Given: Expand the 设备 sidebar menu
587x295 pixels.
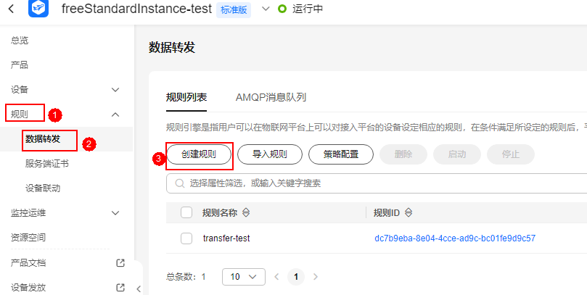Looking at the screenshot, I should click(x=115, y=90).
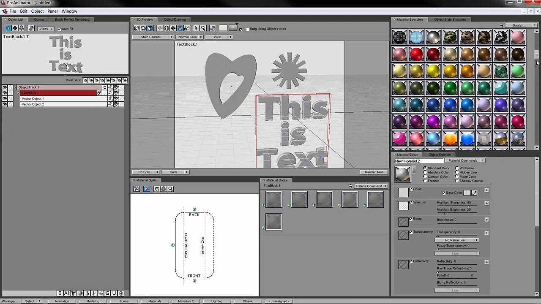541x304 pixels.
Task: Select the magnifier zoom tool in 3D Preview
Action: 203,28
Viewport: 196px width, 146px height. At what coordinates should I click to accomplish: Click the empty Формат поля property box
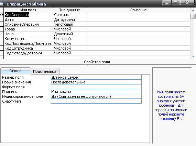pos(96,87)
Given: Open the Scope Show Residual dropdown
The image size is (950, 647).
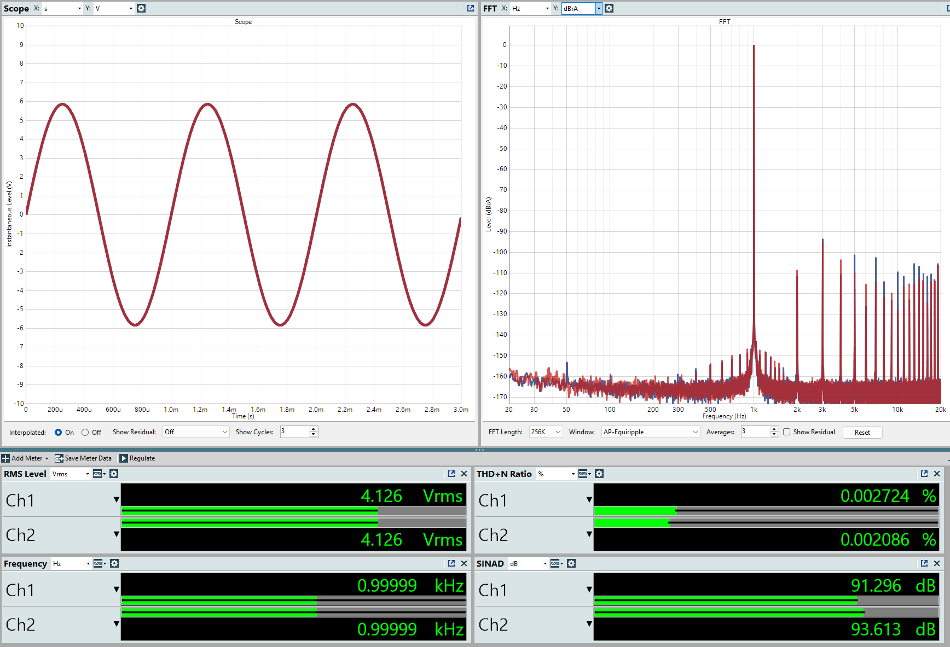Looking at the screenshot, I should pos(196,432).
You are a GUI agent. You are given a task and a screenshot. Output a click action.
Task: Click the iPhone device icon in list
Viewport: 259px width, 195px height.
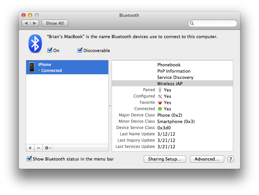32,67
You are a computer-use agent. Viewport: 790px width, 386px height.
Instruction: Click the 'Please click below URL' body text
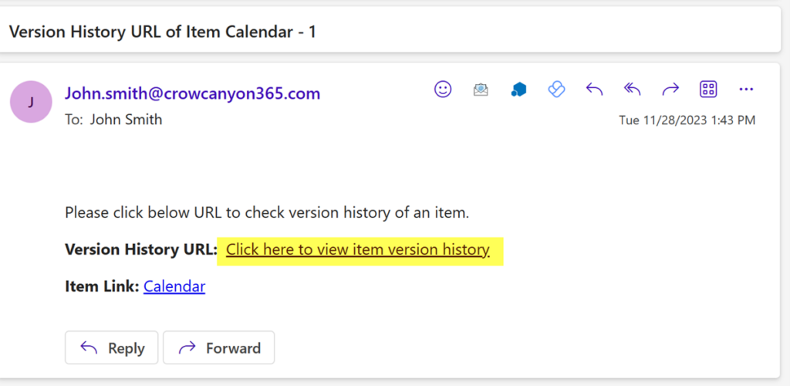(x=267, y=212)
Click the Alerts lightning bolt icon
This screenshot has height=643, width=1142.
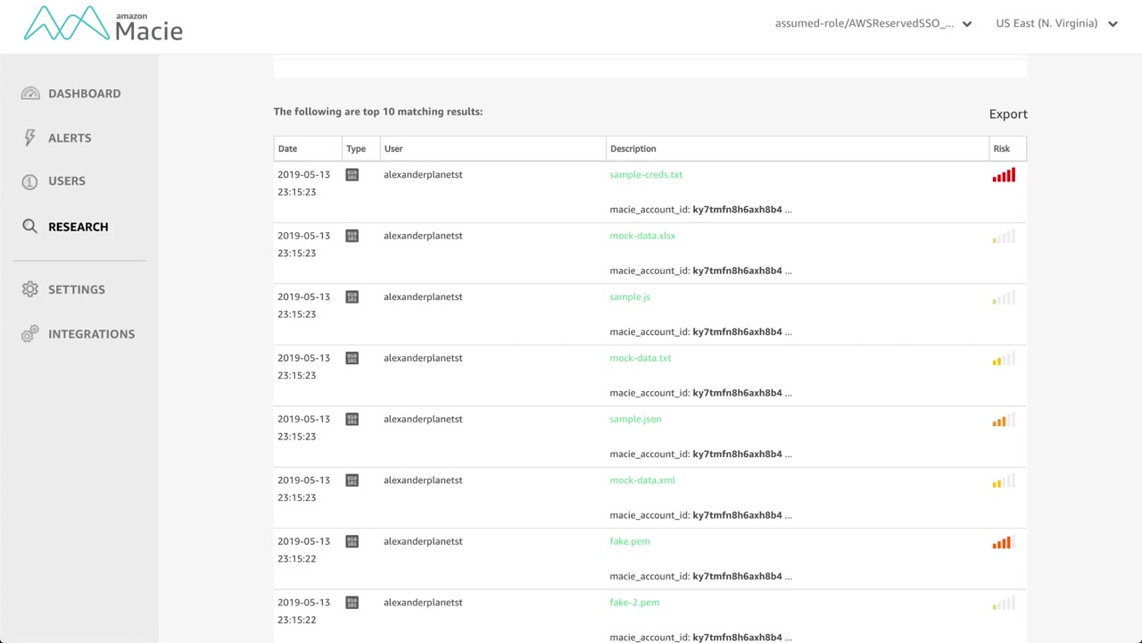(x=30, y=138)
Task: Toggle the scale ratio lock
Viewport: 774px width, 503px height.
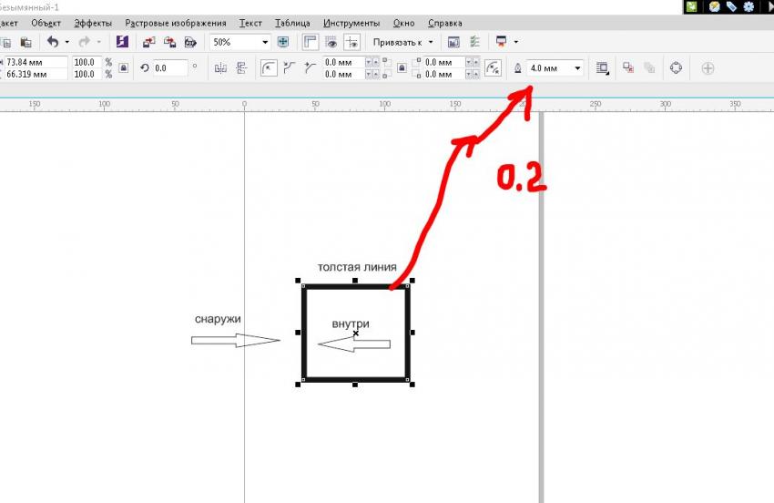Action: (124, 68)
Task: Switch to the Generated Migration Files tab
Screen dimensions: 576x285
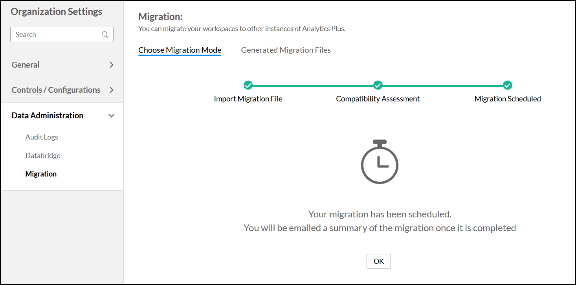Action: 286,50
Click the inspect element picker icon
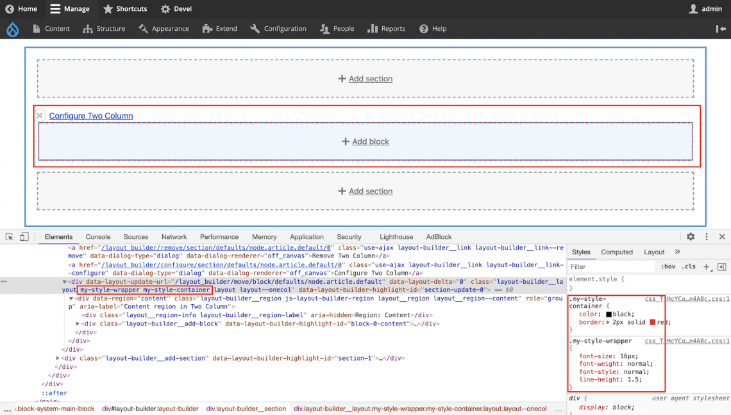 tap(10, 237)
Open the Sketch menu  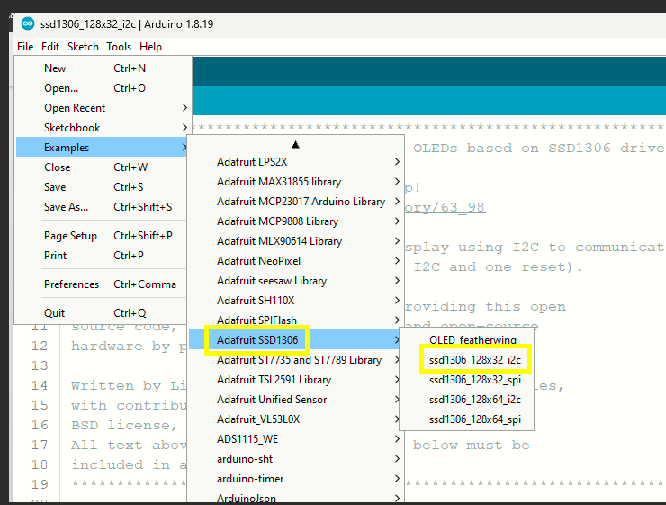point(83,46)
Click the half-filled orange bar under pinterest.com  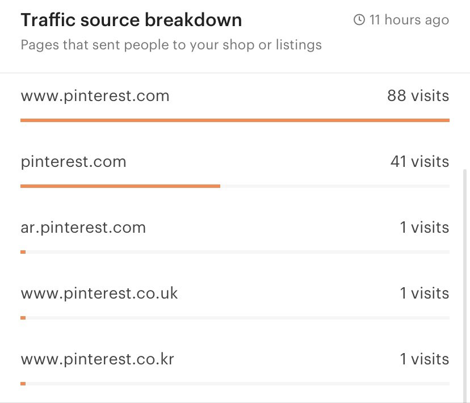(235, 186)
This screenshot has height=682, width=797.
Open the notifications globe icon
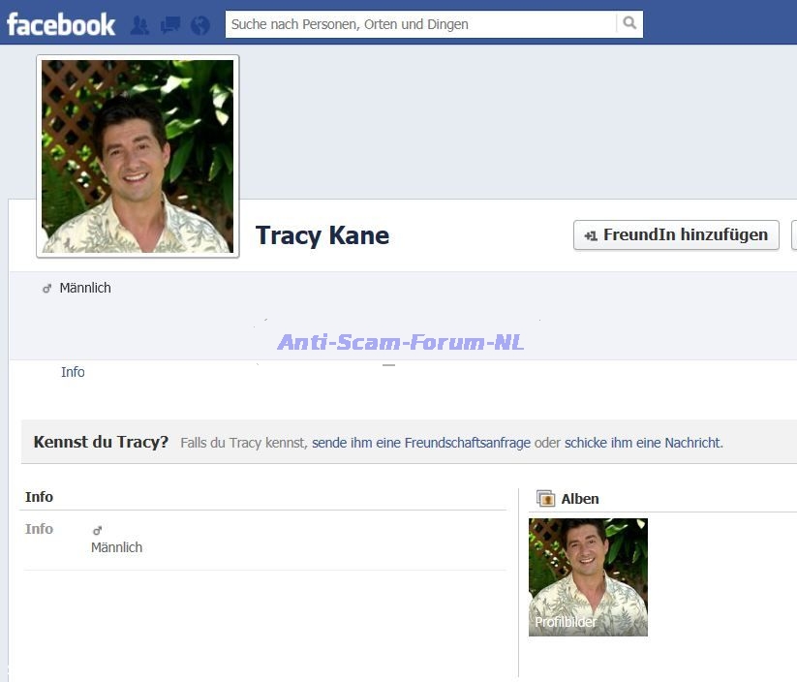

**********

- [PROBLEM DESCRIPTION] Using the records above, print exactly the lines between the ones containing "The image size is (950, 647)." and "Click the Alerts lightning bolt icon", inclusive, and nothing else; no pictures.

- [SOLUTION TO THIS TASK]
The image size is (950, 647).
Looking at the screenshot, I should pos(196,432).
You are a GUI agent. You are given a task and a screenshot. Output a click action.
Task: Click the iPhone device icon in list
Viewport: 259px width, 195px height.
32,67
You are a computer-use agent. Viewport: 790px width, 386px height.
Instruction: Click the 'Please click below URL' body text
(x=267, y=212)
Click the Alerts lightning bolt icon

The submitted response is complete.